* Aim of the task
Below are some records; reproduce them exactly.

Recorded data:
● ● ● ● ●
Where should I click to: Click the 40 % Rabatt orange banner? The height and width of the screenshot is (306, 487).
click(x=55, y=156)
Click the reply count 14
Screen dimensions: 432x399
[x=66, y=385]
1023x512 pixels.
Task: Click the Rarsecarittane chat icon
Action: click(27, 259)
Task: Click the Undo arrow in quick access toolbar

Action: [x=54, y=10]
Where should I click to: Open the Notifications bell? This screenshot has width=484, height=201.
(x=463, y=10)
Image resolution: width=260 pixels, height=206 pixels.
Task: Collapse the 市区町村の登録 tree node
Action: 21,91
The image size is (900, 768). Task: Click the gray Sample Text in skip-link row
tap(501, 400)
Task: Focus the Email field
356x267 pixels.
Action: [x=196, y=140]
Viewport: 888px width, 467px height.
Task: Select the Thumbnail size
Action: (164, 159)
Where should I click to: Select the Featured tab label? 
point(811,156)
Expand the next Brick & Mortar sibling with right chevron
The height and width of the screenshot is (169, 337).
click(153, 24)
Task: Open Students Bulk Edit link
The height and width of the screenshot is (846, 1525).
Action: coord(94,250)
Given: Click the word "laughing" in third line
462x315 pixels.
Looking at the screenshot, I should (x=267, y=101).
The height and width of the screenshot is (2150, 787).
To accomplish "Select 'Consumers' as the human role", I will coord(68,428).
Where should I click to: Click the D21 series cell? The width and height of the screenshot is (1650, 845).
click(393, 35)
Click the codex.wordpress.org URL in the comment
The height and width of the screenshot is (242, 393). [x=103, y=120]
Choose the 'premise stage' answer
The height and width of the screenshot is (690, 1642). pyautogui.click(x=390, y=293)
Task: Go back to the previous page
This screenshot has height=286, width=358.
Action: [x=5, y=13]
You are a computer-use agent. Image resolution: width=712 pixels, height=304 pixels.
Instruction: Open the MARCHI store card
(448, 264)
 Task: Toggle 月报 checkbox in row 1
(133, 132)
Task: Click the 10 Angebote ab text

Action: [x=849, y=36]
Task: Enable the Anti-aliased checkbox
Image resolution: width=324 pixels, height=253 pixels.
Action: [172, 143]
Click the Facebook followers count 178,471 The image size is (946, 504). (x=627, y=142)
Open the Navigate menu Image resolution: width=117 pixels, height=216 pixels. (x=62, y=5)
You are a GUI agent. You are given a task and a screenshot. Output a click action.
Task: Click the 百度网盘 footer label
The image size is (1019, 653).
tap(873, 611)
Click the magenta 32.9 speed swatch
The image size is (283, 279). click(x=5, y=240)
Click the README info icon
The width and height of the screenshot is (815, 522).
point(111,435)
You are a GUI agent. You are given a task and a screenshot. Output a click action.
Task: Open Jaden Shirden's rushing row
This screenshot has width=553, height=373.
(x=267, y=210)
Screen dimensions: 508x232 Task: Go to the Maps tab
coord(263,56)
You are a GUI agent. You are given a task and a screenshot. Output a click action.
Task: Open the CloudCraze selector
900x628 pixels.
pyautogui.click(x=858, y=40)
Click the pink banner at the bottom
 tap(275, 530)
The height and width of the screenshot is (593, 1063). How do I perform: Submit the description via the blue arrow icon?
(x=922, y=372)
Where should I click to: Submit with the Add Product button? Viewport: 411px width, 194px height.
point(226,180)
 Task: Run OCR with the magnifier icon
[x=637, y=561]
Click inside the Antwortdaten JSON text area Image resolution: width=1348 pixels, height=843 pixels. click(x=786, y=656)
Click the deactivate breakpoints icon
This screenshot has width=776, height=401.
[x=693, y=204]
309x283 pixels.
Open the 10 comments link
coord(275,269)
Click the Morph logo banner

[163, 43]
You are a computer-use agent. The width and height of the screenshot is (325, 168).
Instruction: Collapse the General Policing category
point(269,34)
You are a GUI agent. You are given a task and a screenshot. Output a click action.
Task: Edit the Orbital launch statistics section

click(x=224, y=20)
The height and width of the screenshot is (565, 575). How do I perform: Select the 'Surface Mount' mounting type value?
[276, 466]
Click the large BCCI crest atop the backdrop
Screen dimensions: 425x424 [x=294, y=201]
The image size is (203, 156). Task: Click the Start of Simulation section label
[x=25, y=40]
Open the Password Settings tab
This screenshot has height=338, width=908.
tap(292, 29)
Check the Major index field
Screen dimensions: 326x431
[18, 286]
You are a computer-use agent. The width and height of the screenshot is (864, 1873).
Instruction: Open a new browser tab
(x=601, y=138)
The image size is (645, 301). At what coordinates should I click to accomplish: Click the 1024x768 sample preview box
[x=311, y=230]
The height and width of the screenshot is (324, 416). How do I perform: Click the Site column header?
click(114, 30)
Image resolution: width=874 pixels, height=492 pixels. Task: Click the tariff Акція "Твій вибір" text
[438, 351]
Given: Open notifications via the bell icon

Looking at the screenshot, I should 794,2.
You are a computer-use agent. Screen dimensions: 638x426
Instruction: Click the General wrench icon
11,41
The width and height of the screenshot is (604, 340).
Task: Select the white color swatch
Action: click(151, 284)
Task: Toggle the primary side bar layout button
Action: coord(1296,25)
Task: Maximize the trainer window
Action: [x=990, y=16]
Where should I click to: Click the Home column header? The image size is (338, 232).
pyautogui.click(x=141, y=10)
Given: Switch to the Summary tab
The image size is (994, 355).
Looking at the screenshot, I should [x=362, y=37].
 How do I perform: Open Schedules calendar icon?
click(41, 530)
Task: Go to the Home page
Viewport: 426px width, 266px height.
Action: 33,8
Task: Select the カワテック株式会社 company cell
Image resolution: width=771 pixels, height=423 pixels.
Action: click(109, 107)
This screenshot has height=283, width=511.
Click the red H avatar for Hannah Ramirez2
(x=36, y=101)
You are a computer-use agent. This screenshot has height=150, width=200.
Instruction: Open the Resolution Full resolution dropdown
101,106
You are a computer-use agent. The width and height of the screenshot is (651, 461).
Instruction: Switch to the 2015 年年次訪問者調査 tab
● ● ● ● ●
* Output of the exercise
Where should I click to: Click the 40 % Rabatt orange banner? The height and width of the screenshot is (306, 487).
click(x=55, y=156)
Click the reply count 14
Screen dimensions: 432x399
[x=66, y=385]
1023x512 pixels.
Task: Click the Rarsecarittane chat icon
Action: click(27, 259)
Task: Click the Undo arrow in quick access toolbar

Action: [x=54, y=10]
Where should I click to: Open the Notifications bell? This screenshot has width=484, height=201.
(x=463, y=10)
Image resolution: width=260 pixels, height=206 pixels.
Task: Collapse the 市区町村の登録 tree node
Action: 21,91
The image size is (900, 768). Task: Click the gray Sample Text in skip-link row
tap(501, 400)
Task: Focus the Email field
356x267 pixels.
Action: [x=196, y=140]
Viewport: 888px width, 467px height.
Task: Select the Thumbnail size
Action: (164, 159)
Where should I click to: Select the Featured tab label? 
point(811,156)
Expand the next Brick & Mortar sibling with right chevron
The height and width of the screenshot is (169, 337).
click(153, 24)
Task: Open Students Bulk Edit link
The height and width of the screenshot is (846, 1525).
Action: coord(94,250)
Given: Click the word "laughing" in third line
462x315 pixels.
Looking at the screenshot, I should (x=267, y=101).
The height and width of the screenshot is (2150, 787).
To accomplish "Select 'Consumers' as the human role", I will coord(68,428).
Where should I click to: Click the D21 series cell? The width and height of the screenshot is (1650, 845).
click(393, 35)
Click the codex.wordpress.org URL in the comment
The height and width of the screenshot is (242, 393). [x=103, y=120]
Choose the 'premise stage' answer
The height and width of the screenshot is (690, 1642). pyautogui.click(x=390, y=293)
Task: Go back to the previous page
This screenshot has height=286, width=358.
Action: [x=5, y=13]
You are a computer-use agent. Image resolution: width=712 pixels, height=304 pixels.
Instruction: Open the MARCHI store card
(448, 264)
 Task: Toggle 月报 checkbox in row 1
(133, 132)
Task: Click the 10 Angebote ab text

Action: [x=849, y=36]
Task: Enable the Anti-aliased checkbox
Image resolution: width=324 pixels, height=253 pixels.
Action: [172, 143]
Click the Facebook followers count 178,471 The image size is (946, 504). (x=627, y=142)
Open the Navigate menu Image resolution: width=117 pixels, height=216 pixels. (x=62, y=5)
You are a GUI agent. You are given a task and a screenshot. Output a click action.
Task: Click the 百度网盘 footer label
The image size is (1019, 653).
tap(873, 611)
Click the magenta 32.9 speed swatch
The image size is (283, 279). click(x=5, y=240)
Click the README info icon
The width and height of the screenshot is (815, 522).
point(111,435)
You are a GUI agent. You are given a task and a screenshot. Output a click action.
Task: Open Jaden Shirden's rushing row
This screenshot has width=553, height=373.
(x=267, y=210)
Screen dimensions: 508x232 Task: Go to the Maps tab
coord(263,56)
You are a GUI agent. You are given a task and a screenshot. Output a click action.
Task: Open the CloudCraze selector
900x628 pixels.
pyautogui.click(x=858, y=40)
Click the pink banner at the bottom
 tap(275, 530)
The height and width of the screenshot is (593, 1063). How do I perform: Submit the description via the blue arrow icon?
(x=922, y=372)
Where should I click to: Submit with the Add Product button? Viewport: 411px width, 194px height.
point(226,180)
 Task: Run OCR with the magnifier icon
[x=637, y=561]
Click inside the Antwortdaten JSON text area Image resolution: width=1348 pixels, height=843 pixels. click(x=786, y=656)
Click the deactivate breakpoints icon
This screenshot has width=776, height=401.
[x=693, y=204]
309x283 pixels.
Open the 10 comments link
coord(275,269)
Click the Morph logo banner

[163, 43]
You are a computer-use agent. The width and height of the screenshot is (325, 168).
Instruction: Collapse the General Policing category
point(269,34)
You are a GUI agent. You are given a task and a screenshot. Output a click action.
Task: Edit the Orbital launch statistics section

click(x=224, y=20)
The height and width of the screenshot is (565, 575). How do I perform: Select the 'Surface Mount' mounting type value?
[276, 466]
Click the large BCCI crest atop the backdrop
Screen dimensions: 425x424 [x=294, y=201]
The image size is (203, 156). Task: Click the Start of Simulation section label
[x=25, y=40]
Open the Password Settings tab
This screenshot has height=338, width=908.
tap(292, 29)
Check the Major index field
Screen dimensions: 326x431
[18, 286]
You are a computer-use agent. The width and height of the screenshot is (864, 1873).
Instruction: Open a new browser tab
(x=601, y=138)
The image size is (645, 301). At what coordinates should I click to accomplish: Click the 1024x768 sample preview box
[x=311, y=230]
The height and width of the screenshot is (324, 416). How do I perform: Click the Site column header?
click(114, 30)
Image resolution: width=874 pixels, height=492 pixels. Task: Click the tariff Акція "Твій вибір" text
[438, 351]
Given: Open notifications via the bell icon

Looking at the screenshot, I should 794,2.
You are a computer-use agent. Screen dimensions: 638x426
Instruction: Click the General wrench icon
11,41
The width and height of the screenshot is (604, 340).
Task: Select the white color swatch
Action: click(151, 284)
Task: Toggle the primary side bar layout button
Action: coord(1296,25)
Task: Maximize the trainer window
Action: [x=990, y=16]
Where should I click to: Click the Home column header? The image size is (338, 232).
pyautogui.click(x=141, y=10)
Given: Switch to the Summary tab
The image size is (994, 355).
Looking at the screenshot, I should [x=362, y=37].
 How do I perform: Open Schedules calendar icon?
click(41, 530)
Task: Go to the Home page
Viewport: 426px width, 266px height.
Action: 33,8
Task: Select the カワテック株式会社 company cell
Image resolution: width=771 pixels, height=423 pixels.
Action: click(109, 107)
This screenshot has height=283, width=511.
Click the red H avatar for Hannah Ramirez2
(x=36, y=101)
You are a computer-use agent. This screenshot has height=150, width=200.
Instruction: Open the Resolution Full resolution dropdown
101,106
You are a computer-use agent. The width and height of the screenshot is (651, 461).
Instruction: Switch to the 2015 年年次訪問者調査 tab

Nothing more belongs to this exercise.